* _EXERCISE REQUIREMENTS_:
a – Using the Camp Mak-A-Dream article, answer each question on its own line:
(i) On what dates did Glen Funk serve as a camp counselor?
(ii) Whom did Funk bring to camp when Merrell could not attend?
(iii) At what time do the early activities before breakfast begin?
b – According to the Camp Mak-A-Dream article, why did David Merrell not go to camp with Funk? Answer in one to three sentences.

* _SOURCE EXTRACT_:
▶
Glen Funk, formerly of Motor Publications, currently vice president of Trevathan Enterprise, Enterprise Logistics, spent July 5-13, 2004 as a camp counselor at Camp Mak-A-Dream. As a board member of NABC, Funk closely followed the collision repair industry's involvement with the camp's growth.
Irony abounds in this story. Initially, David Merrell, president of Enterprise Logistics, was signed up to go to camp with Funk. Memorial Day weekend, Merrell began experiencing severe headaches and was diagnosed with a brain tumor. Due to the severity of Merrell's illness, he could no longer make the trip. Now three months later, fortunately, Merrell is doing well enough to have attended the Collision Industry Conference in Chicago in August.
|The ropes challenge all campers. For safety, a camp counselor is close by to assist. This camper's disabilities did not keep him from the challenge.|
When Funk found out Merrell would be unable to attend, he turned to his 18-year-old grandson, Travis Swank, a high school graduate from Bluffton, Ohio. Swank will be attending Northwestern University in Chicago this fall. He is a 6'5" well-mannered, football player, whose gentle and caring demeanor was simpatico with the kids at camp.
Camper learns the intricacies of archery while enjoying summer at Camp Mak-A-Dream.
Morning starts early at Camp Mak-A-Dream. At 7:00 a.m. there are early activities before breakfast, including fly fishing, hiking and aerobics. Starting the day on a clear crisp Montana morning, standing in a mountain stream, creates memories that will stay with these campers forever. After early activities, everyone heads to the main lodge for breakfast. Every morning each cabin had to do a skit to see who would eat first.
Evenings at the camp have everyone seated around the campfire, under a beautiful Montana starry night, eating the best camp food ever, S'Mores.
◀
* _DATA SHOWN_:
▶
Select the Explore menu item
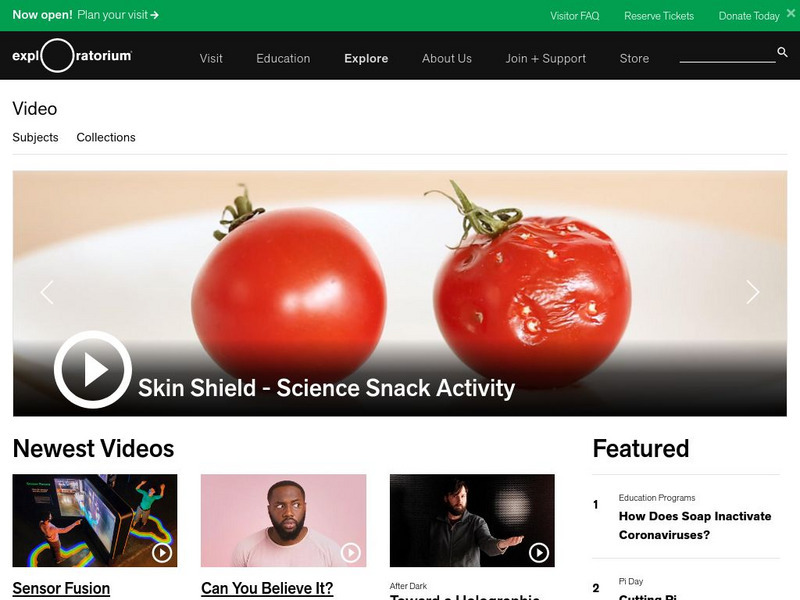 click(x=366, y=59)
◀
* _ANSWERS BELOW_:
a –
(i) July 5-13, 2004
(ii) His 18-year-old grandson, Travis Swank
(iii) 7:00 a.m.

b – Over Memorial Day weekend, Merrell began having severe headaches and was diagnosed with a brain tumor. Because his illness was so severe, he could no longer make the trip.